Isolate Variable in Fraction

Question

I can approximate u with a calculator by guessing or using excel but I want to isolate it.

$100 = \dfrac{1 + \dfrac{1}{(1+u)^6}}{u}$

Can not seem to do it by hand myself. Is it possible using only simple algebra?

Answer 1

The solutions that you are looking for are the roots of a degree 7. Polynomial. $$100u(1+u)^6-(1+u)^6-1 = 0$$ There is no shorthand formula for finding the roots of a high degree polynomial. Numerical approximation is probably the way to go, or use a graphing calculator and read the roots off.

Answer 2

This looks very much as a finance problem.

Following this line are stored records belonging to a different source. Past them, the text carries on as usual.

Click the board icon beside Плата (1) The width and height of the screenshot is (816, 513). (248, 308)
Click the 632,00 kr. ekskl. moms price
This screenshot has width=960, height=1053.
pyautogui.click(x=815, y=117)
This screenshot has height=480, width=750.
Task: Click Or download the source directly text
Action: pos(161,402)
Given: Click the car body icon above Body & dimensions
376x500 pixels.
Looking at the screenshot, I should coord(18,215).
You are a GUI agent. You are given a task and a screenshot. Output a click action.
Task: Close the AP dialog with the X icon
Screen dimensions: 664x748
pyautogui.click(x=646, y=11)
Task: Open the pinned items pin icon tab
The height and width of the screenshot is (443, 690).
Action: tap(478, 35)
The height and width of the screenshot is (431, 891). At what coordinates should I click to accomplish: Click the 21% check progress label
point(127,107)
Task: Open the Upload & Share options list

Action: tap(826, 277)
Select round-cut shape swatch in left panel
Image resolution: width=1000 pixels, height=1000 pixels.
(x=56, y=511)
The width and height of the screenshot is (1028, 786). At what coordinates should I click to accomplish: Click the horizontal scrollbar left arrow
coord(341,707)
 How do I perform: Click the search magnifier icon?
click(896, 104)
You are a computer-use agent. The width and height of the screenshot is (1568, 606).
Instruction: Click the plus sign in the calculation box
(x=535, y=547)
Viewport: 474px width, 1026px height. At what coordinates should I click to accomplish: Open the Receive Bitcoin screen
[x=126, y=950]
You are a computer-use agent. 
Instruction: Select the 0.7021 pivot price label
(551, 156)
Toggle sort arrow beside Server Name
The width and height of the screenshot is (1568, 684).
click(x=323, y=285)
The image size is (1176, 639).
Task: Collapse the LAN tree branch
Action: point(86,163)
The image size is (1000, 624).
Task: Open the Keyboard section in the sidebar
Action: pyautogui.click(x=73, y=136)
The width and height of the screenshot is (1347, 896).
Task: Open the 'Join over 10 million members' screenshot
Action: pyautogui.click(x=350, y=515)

Let us rewrite it as $$\frac{u}{1+\frac{1}{(1+u)^6}}=a$$ Develop the lhs as a Taylor series to get $$\text{lhs}=\frac{1}{2}u+\frac{3 }{2}u^2-\frac{3 }{4}u^3-4 u^4+\frac{51 }{8}u^5+O\left(u^6\right)$$ and use series reversion to get $$u=2 a-12 a^2+156 a^3-2392 a^4+40560 a^5+O\left(a^6\right)$$ Making $a=\frac 1 {100}$ would give $$u=\frac{2367017}{125000000}=0.0189361$$ while the exact solution is $\approx 0.0189355$

Edit

We could make the problem more general considering $$\frac{u}{1+\frac{1}{(1+u)^n}}=a$$ $$\text{lhs}=\frac{1}{2}u+\frac{n }{4}u^2-\frac{n }{8}u^3-\frac{n \left(n^2-4\right)}{48} u^4+\frac{n \left(n^2-2\right)}{32} u^5+O\left(u^6\right)$$ from which $$u=2 a-2 na^2+2 n (2 n+1)a^3-\frac{2}{3} n (2 n+1) (7 n+4) a^4+$$ $$2 n (2 n+1)^2 (3 n+2)a^5+O\left(a^6\right)$$